46. The FCA is of the view that Mr Coscia’s conduct is at level 4 in terms of its
seriousness and has applied a profit multiple of 3 in line with the level of
seriousness.

47. As the FCA considers the Step 1 disgorgement figure (excluding interest) to be an
appropriate reflection of profit made as a direct result of the market abuse the
FCA has applied a profit multiplier of 3 to that figure, giving a figure of USD
839,760 at the end of Step 2.

Step 3: mitigating and aggravating factors

48. Pursuant to DEPP 6.5C.3G, at Step 3 the FCA may increase or decrease the
amount of the financial penalty arrived at after Step 2, but not including any
amount to be disgorged as set out in Step 1, to take into account factors which
aggravate or mitigate the market abuse. Any such adjustment will be made by
way of a percentage adjustment to the figure determined at Step 2.

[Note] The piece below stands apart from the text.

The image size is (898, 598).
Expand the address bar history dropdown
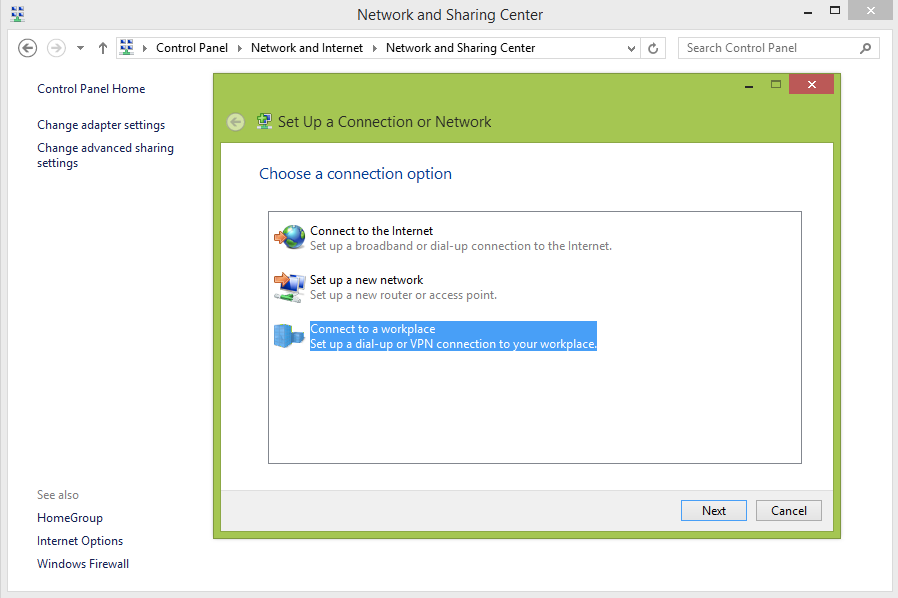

49. The FCA considers that the following factor aggravates the breach:

i. The FCA had issued guidance on layering/ spoofing in Markets Watch 33 in
2009 and published a Decision Notice in relation to Swift Trade in August
2011 shortly before the start of the Relevant Period where a substantial
penalty was imposed for market manipulation by layering.

50. The FCA considers that the following factors mitigate the breach:

i. Mr Coscia stopped using the algorithms when he was notified of concerns
over his trading strategy in the course of an investigation by ICE; and

ii. Mr Coscia made certain admissions with respect to use of the algorithm and
trading strategy and has cooperated with requests for information from ICE
during its investigation as well as voluntarily cooperating with the FCA’s
investigation.

51. Having taken account of the aggravating and mitigating factors, the FCA
considers that the factors balance each other such that the Step 2 figure should
not be increased or decreased.

52. The Step 3 figure is USD 839,760.

Step 4: adjustment for deterrence

53. Pursuant to DEPP 6.5C.4G, if the FCA considers that the figure arrived at after
Step 3 is insufficient to deter the individual who engaged in market abuse, or
others, from committing further or similar breaches, then the FCA may increase
the penalty.

54. The FCA does not consider that it is necessary to increase the Step 3 figure in this
case.

Step 5: settlement discount

55. Pursuant to DEPP 6.5C.5G, if the FCA and an individual on whom a penalty is to
be imposed agree the amount of the financial penalty and other terms, in
recognition of the benefit of such agreement DEPP 6.7 provides that the amount
of the financial penalty which might otherwise have been payable will be reduced
to reflect the stage at which the FCA and the individual reached agreement. The
settlement discount does not apply to the disgorgement of the benefit calculated
at Step 1.

56. The FCA and Mr Coscia reached agreement at Stage 1 and accordingly a 30%
discount applies to the Step 4 figure resulting in a reduction to USD 587,800
(rounded down to nearest 100).

57. With the addition of the Step 1 disgorgement figure, plus interest, the figure after
Step 5 is USD 903,176.

Final figure

58. The FCA therefore imposes a total financial penalty of USD 903,176
(approximately £597,993) on Mr Coscia for market abuse.

PROCEDURAL MATTERS

Decision maker

59. The decision which gave rise to the obligation to give this Notice was made by the
Settlement Decision Makers.

60. This Final Notice is given under, and in accordance with section 390 of the Act.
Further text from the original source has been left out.